Ok I thought you had something more complete than this. It looks like you just have a table for each service type (electrical, hvac or plumbing) and a customer table and your service tables (plumbing and electrical) don't appear to be normalized. So let's be more generic, can you describe your contracting process?
So for instance if you have a customer with whom you contract for electrical services, what electrical services do you offer. The individual services (or service packages) need to be identified.
Let's say you have 10 electrical services
Code:
tblSvcType
ST_ID ST_Desc
1 Electrical
2 Plumbing
3 HVAC
tblSvc
SV_ID ST_ID SV_Description
1 1 Electrical Service 1
2 1 Electrical Service 2
3 1 Electrical Service 3
4 1 Electrical Service 4
5 1 Electrical Service 5
6 1 Electrical Service 6
7 1 Electrical Service 7
8 1 Electrical Service 8
9 1 Electrical Service 9
10 1 Electrical Service 10
11 2 Plumbing Service 1
Now let's say you have three 'packages' to offer on a contract package 1 obligates service 1 through 3, package 2 obligates 1 through 6 and package 3 obligates all of them you would have a junction table to indicate the 'packages' like
Code:
tblPackages
PA_ID ST_ID PA_Desc
1 1 Electrical Bronze Package
2 1 Electrical Silver Package
3 1 Electrical Gold Package
tblPackageSvc
PS_ID PA_ID SV_ID
1 1 1
2 1 3
3 1 2
4 2 1
5 2 2
6 2 3
7 2 4
8 2 5
9 2 6
10 3 1
11 3 2
12 3 3
13 3 4
14 3 5
15 3 6
16 3 7
17 3 8
18 3 9
19 3 10
So that when you went to build a contract you could choose the service package and know which particular services were supposed to be rendered. If you don't have 'packages' then you don't need this step.
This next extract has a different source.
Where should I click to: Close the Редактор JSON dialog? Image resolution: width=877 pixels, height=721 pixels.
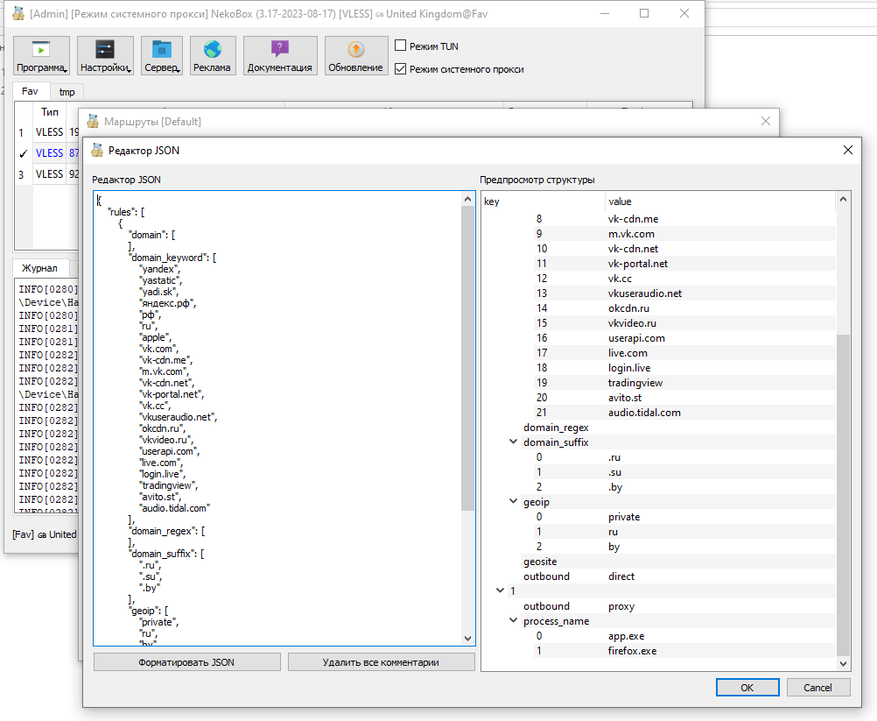point(847,150)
From there when you build a schedule you would have to have some sort of mechanism for figuring service dates by the start date of the contract. i.e. if the contract is start date is january 2015 and the period is quarterly you could have your database build the schedule of creating 4 scheduled maintenance visits.
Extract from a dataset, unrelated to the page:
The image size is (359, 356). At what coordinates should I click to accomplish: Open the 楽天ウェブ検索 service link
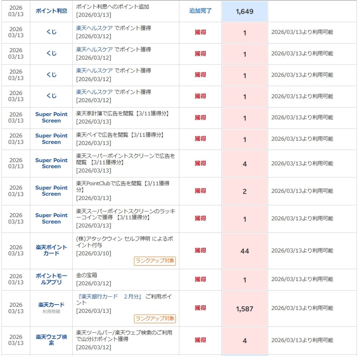[51, 340]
If electrical service 1 needs to be done once per quarter regardless of customer that would be set up on the services table, if electrical service 1 could be performed monthly, quarterly or annually, that would be on the scheduling side.
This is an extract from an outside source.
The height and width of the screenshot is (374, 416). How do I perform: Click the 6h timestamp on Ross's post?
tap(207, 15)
You can also do things like have the 'required' number of men for each service rendered so you can estimate how many people you should send to the job when the time comes. Or estimate the number of hours required by service so if you sum the hours of service required and you know how long you want to be at the site you can figure how many employees to send.
The payment/service rendered side would be another table that records who went on the job (individually rather than as a group would be my preferred method so you could track individual employee hours) and the number of hours they were there.
If you can explain more clearly what your business actually does (process wise, not service wise) in building a contract and delivering the contract that would be quite helpful.